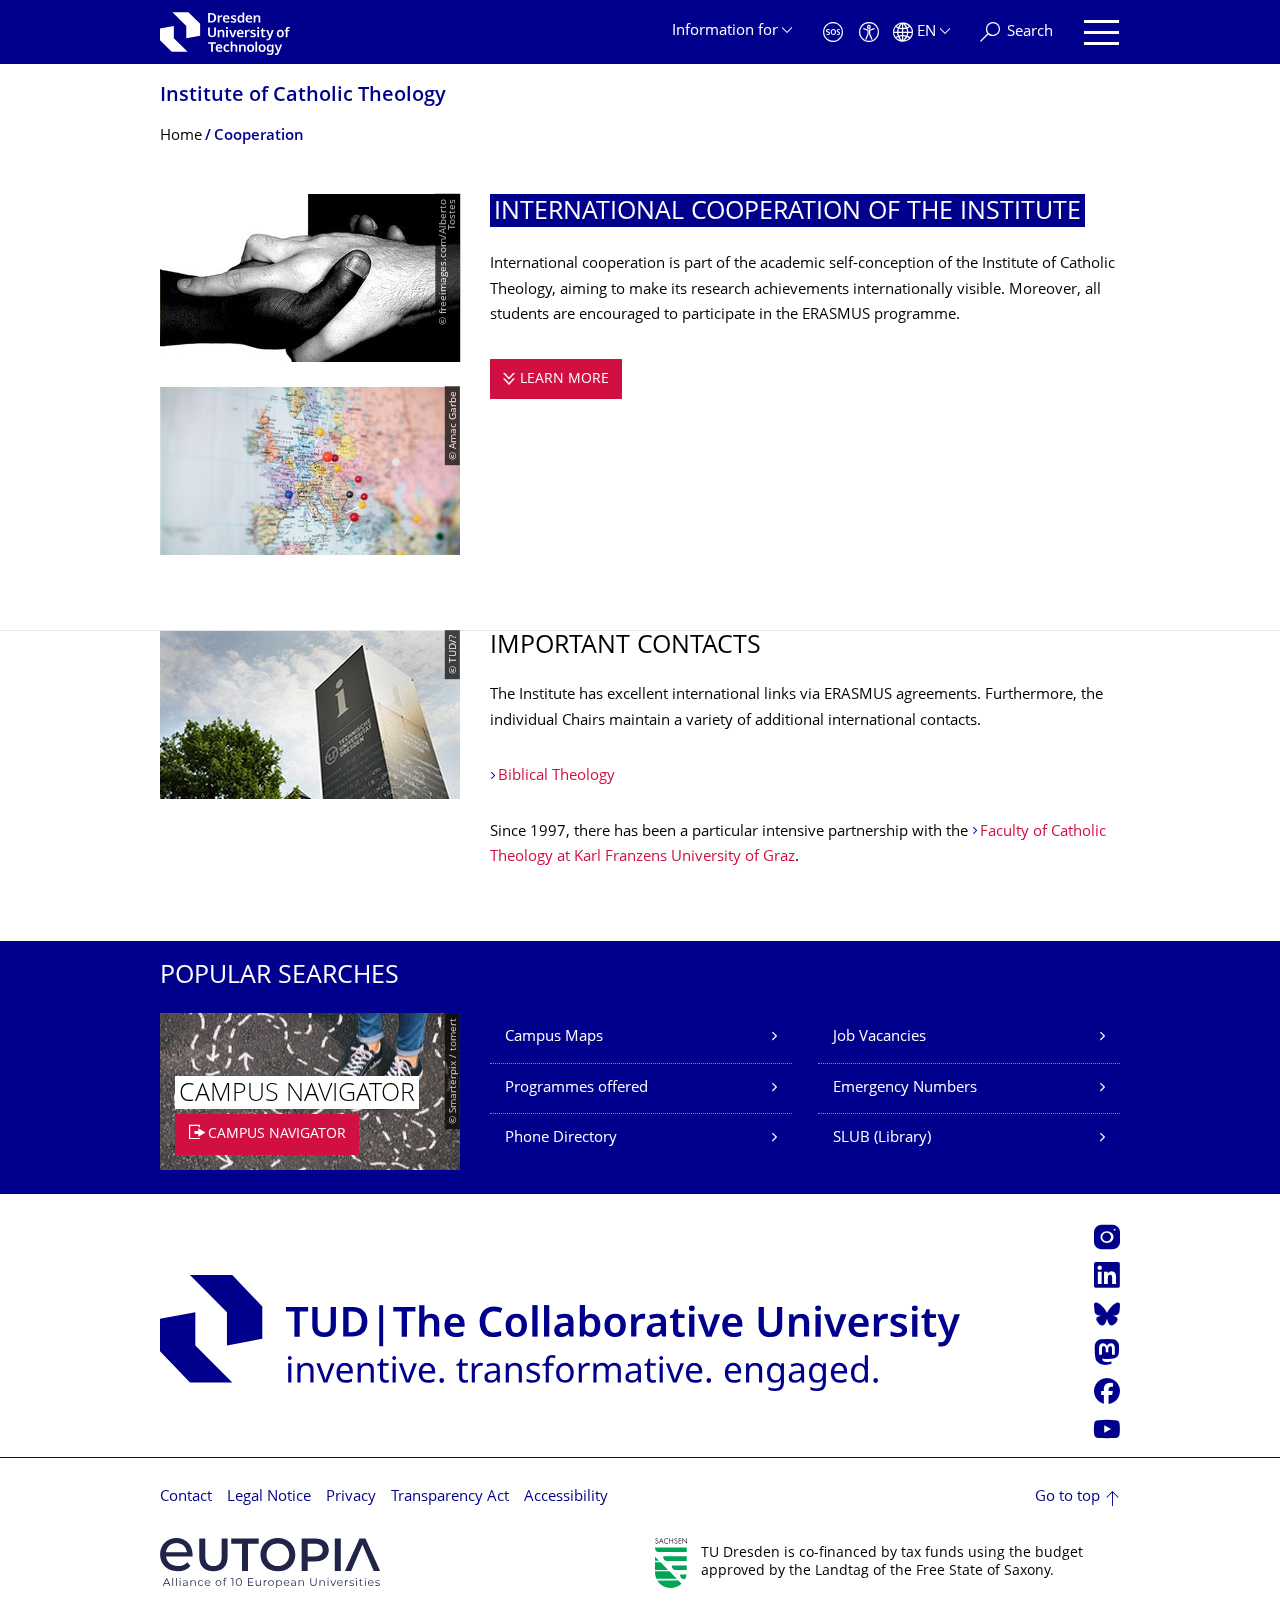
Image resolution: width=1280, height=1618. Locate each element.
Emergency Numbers (905, 1088)
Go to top (1067, 1497)
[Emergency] (833, 32)
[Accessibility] (869, 32)
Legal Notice (269, 1497)
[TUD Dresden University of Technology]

> [Task requirements] Output, and output only, the lines from the one containing "Emergency Numbers (905, 1088)" through the last line of the data above.

> [Solution to the problem]
Emergency Numbers (905, 1088)
Go to top (1067, 1497)
[Emergency] (833, 32)
[Accessibility] (869, 32)
Legal Notice (269, 1497)
[TUD Dresden University of Technology]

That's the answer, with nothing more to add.